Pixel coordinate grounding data
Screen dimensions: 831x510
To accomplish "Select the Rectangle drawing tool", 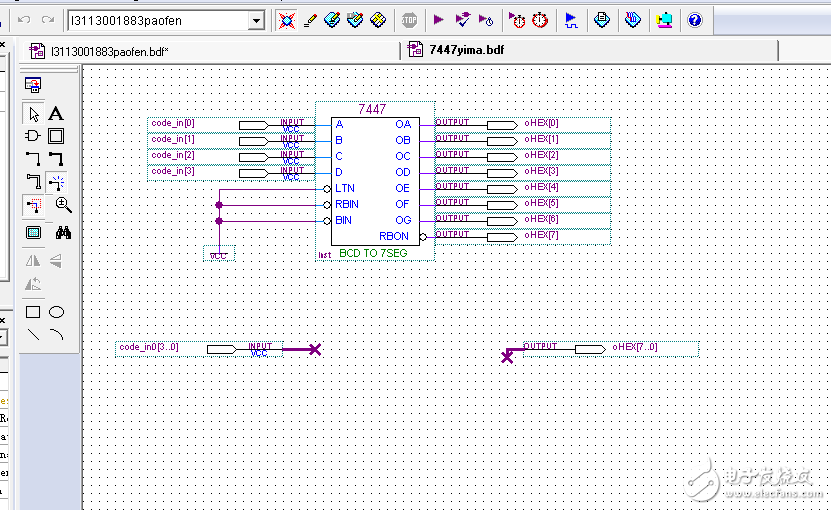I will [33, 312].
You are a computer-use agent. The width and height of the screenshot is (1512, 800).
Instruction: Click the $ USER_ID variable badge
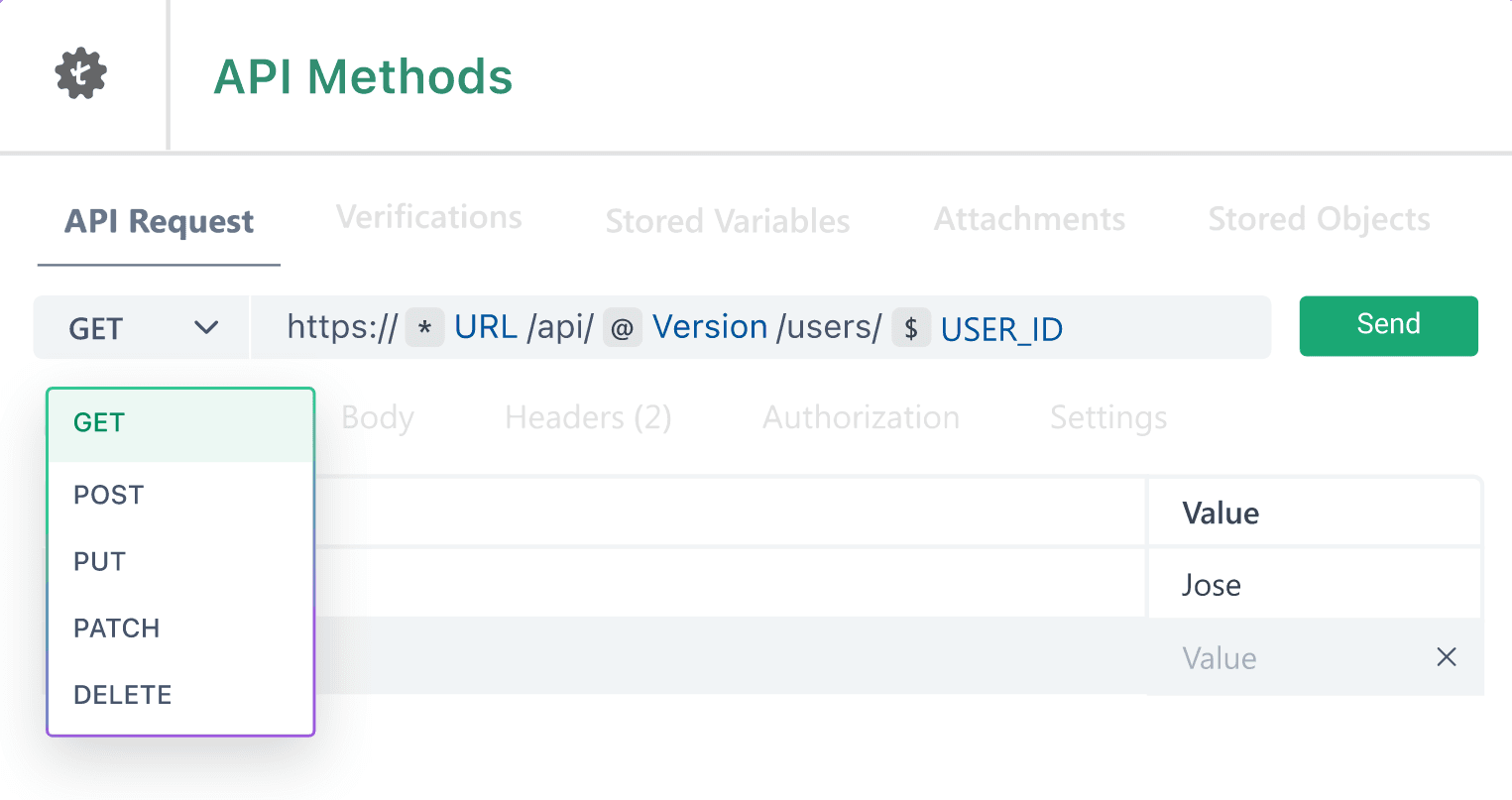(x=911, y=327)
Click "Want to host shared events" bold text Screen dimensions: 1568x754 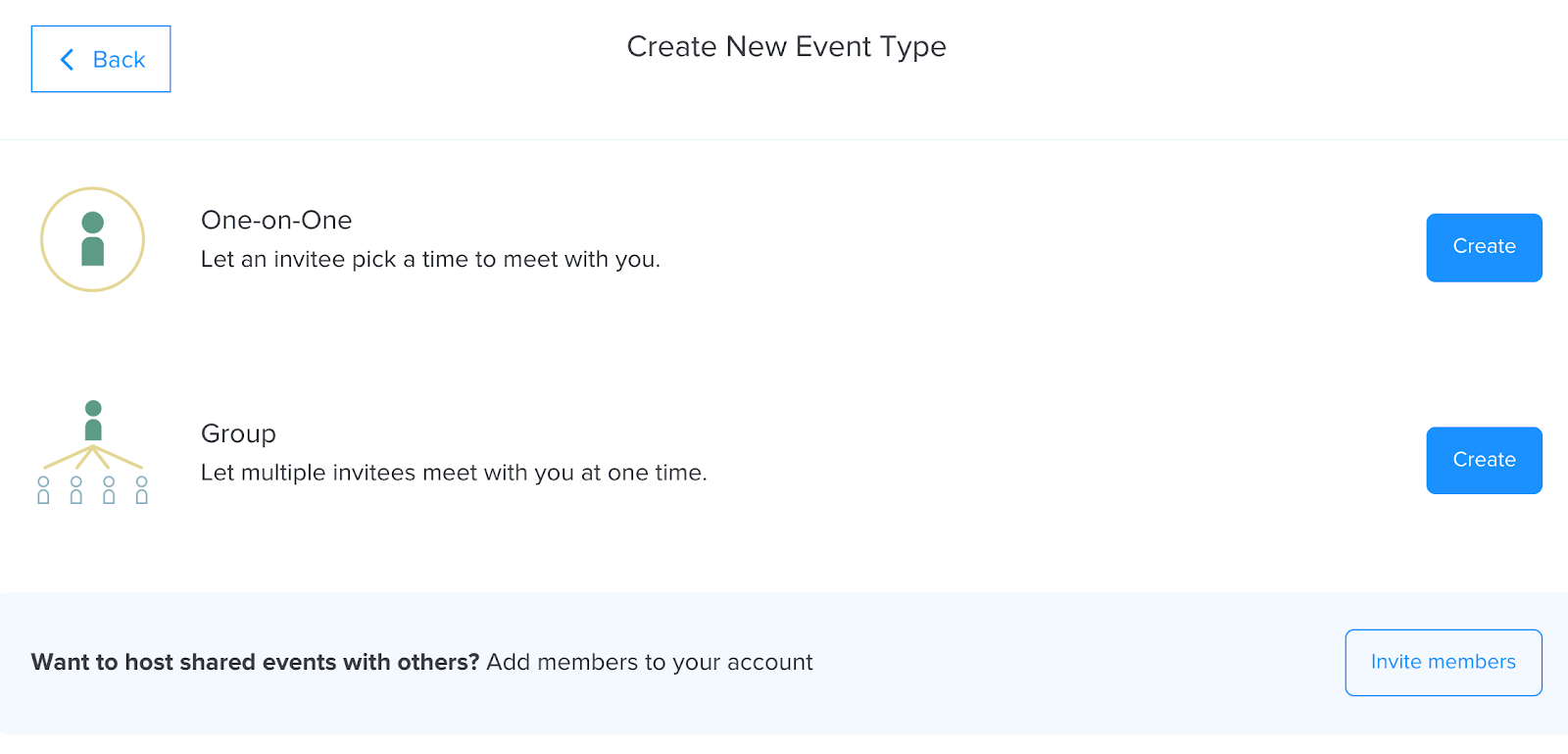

#### EXERCISE DIRECTIONS:
Quote, please, only the lines running from the one with "You are a computer-use" down to the final line of the data above, keeping both ends and skipping the pictures.

#### FINISHED TASK:
You are a computer-use agent. The width and height of the screenshot is (1512, 800).
Instruction: Click the $ USER_ID variable badge
(x=911, y=327)
Click "Want to host shared events" bold text Screen dimensions: 1568x754 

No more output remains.